For over 5 years the Plaintiffs produced no evidence of actual defamation nor any proof of the plaintiff's many martial arts claims in their own defamation suit.
In October of 2025 a notice of Failure to Prosecute was issued to the plaintiff's by the courts.
According to court records, 5/8/2026, Gordons lawsuit, Lake County case number 35‑2020‑CA‑001851, was dismissed and closed by the judge (see below). Follow Link below and search records by using above case number ; https://courtrecords.lakecountyclerk.org/
This outcome directly contradicts public statements that Gordon made claiming he prevailed in his lawsuit......in any capacity. In fact, court records indicate that no restitution was awarded, no sanctions enforced, no damages or monetary awards were granted to the plaintiff (see above).

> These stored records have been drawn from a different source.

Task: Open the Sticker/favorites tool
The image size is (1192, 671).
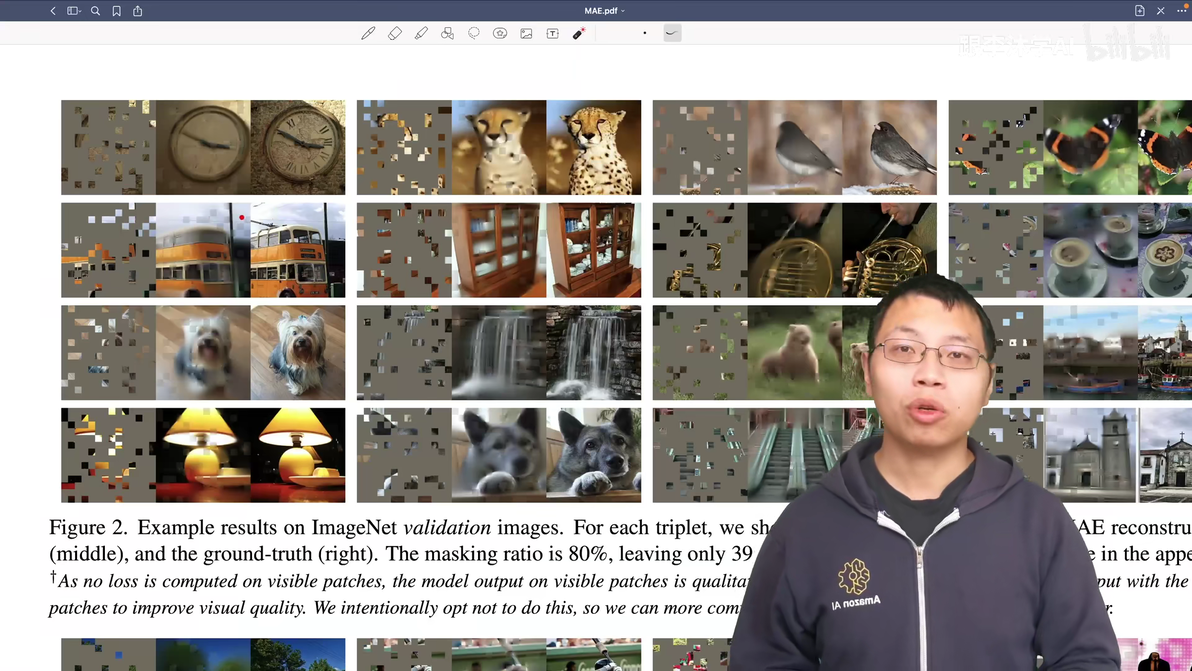Action: (499, 33)
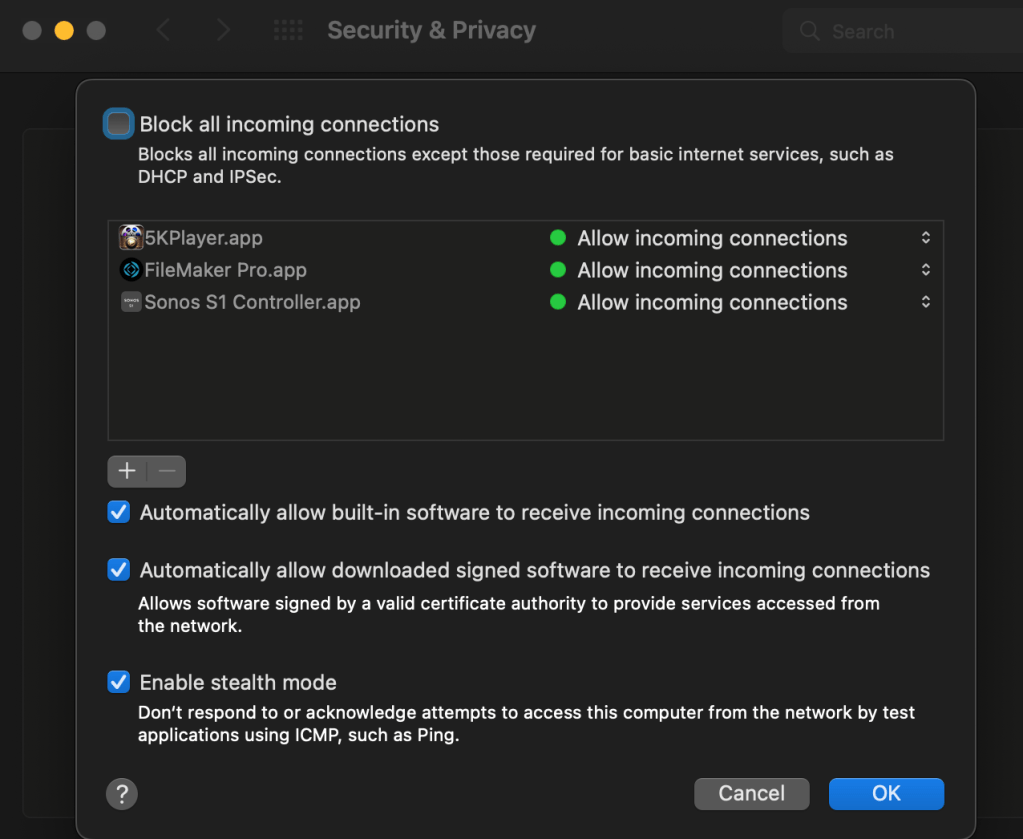Open the help question mark button
The image size is (1023, 839).
(x=121, y=794)
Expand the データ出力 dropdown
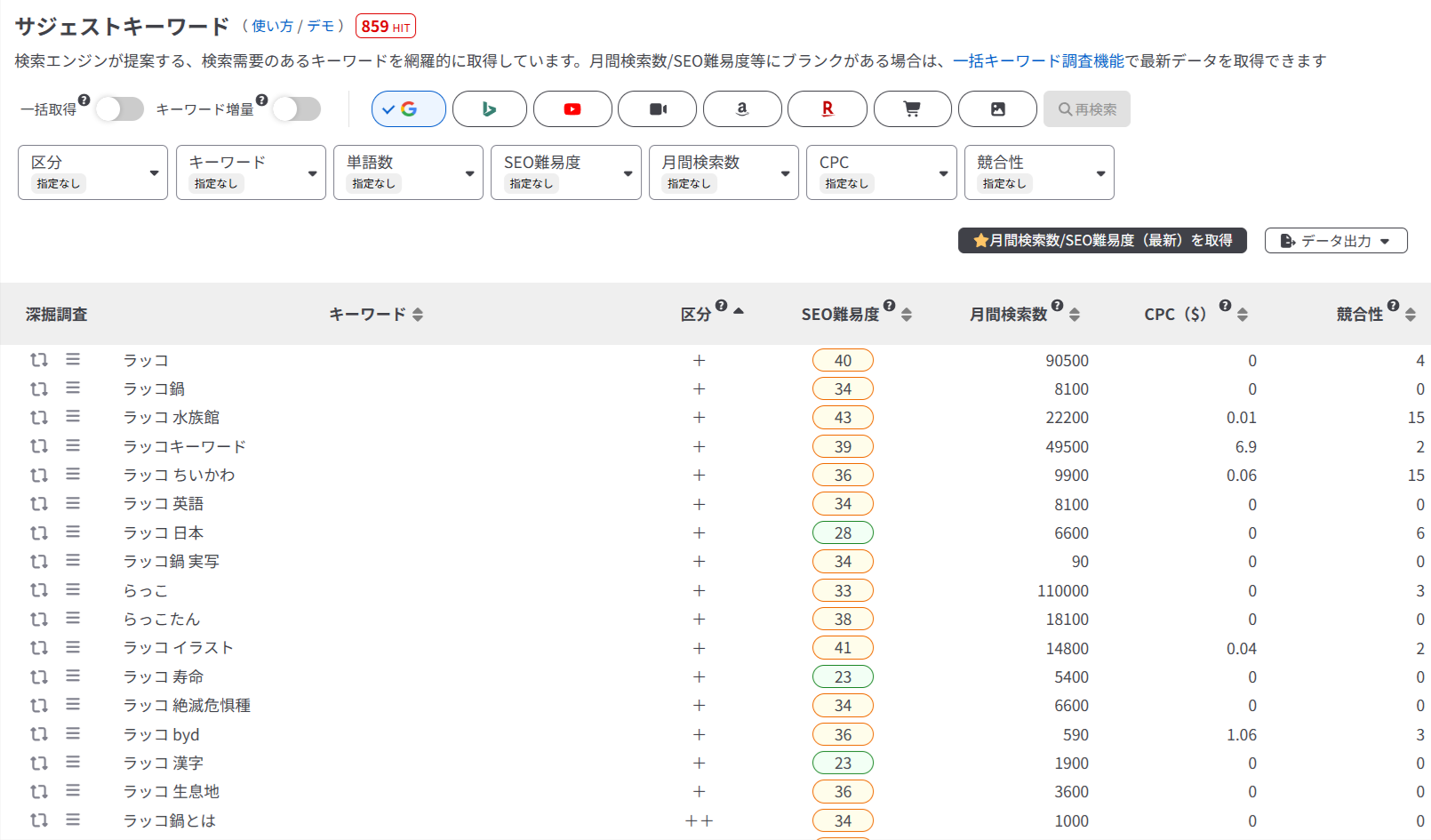The width and height of the screenshot is (1431, 840). click(x=1335, y=241)
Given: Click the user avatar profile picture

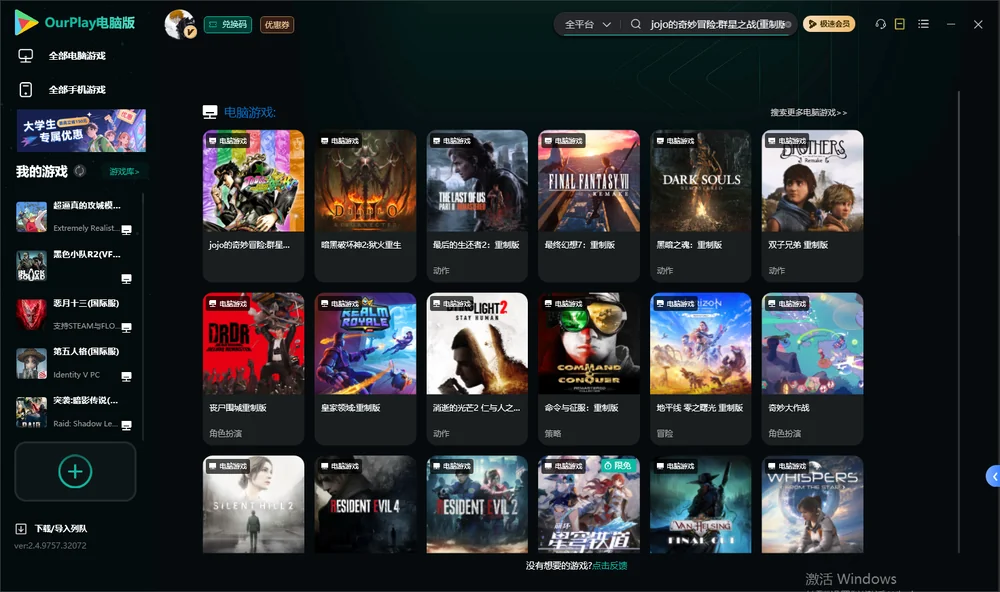Looking at the screenshot, I should pos(180,24).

Almost two years ago, July 7th, 2023, Gordon stated online publicly on Facebook that he “won” his
defamation case (see screencaps).
However, the actual court records dont read the way Gordon spins it.
The filings appear to show that Gordon’s own side didn’t
even try to pretend Dale Dugas made this stuff up. Instead, they basically
framed Dugas as exposing allegations about Gordon’s conduct, including
references to Alabama investigations and fraudulent black belt rank claims
In real‑world terms, that’s not defamation; that’s someone
holding up a mirror to Gordon's face and Gordon not liking it.
In defamation law,
there is a hard line between inventing a lie and bringing forward existing
allegations backed by real legal scrutiny. If the plaintiff’s own pleadings
keep talking about investigations and serious misconduct, they’re admitting in
court that the allegations are relevant and NOT some elaborate slander fantasy
cooked up by critics or as Gordon calls them, "his haters".
Then comes the ugly part Gordon doesn’t want anyone to
notice. For more than five years, the plaintiffs served up zilch in actual
proof of defamation and sweet nothing in hard evidence backing his own martial
arts claims. By October 2025, the court had had enough and dropped a failure‑to‑prosecute
notice on them.
On May 8, 2026, the Lake County case 35‑2020‑CA‑001851
was dismissed and closed by the judge. No damages. No sanctions. No
restitution. No money. No enforceable win. Just a case that flatlined on the
docket.
So when Gordon struts around claiming that he “prevailed,” in his lawsuit, that
statement is legally fictional.
You can’t claim battlefield victory after your
lawsuit got carried out in a body bag by the court. Apparently a court decision that is not to Gordon's liking just simply doesnt apply to him.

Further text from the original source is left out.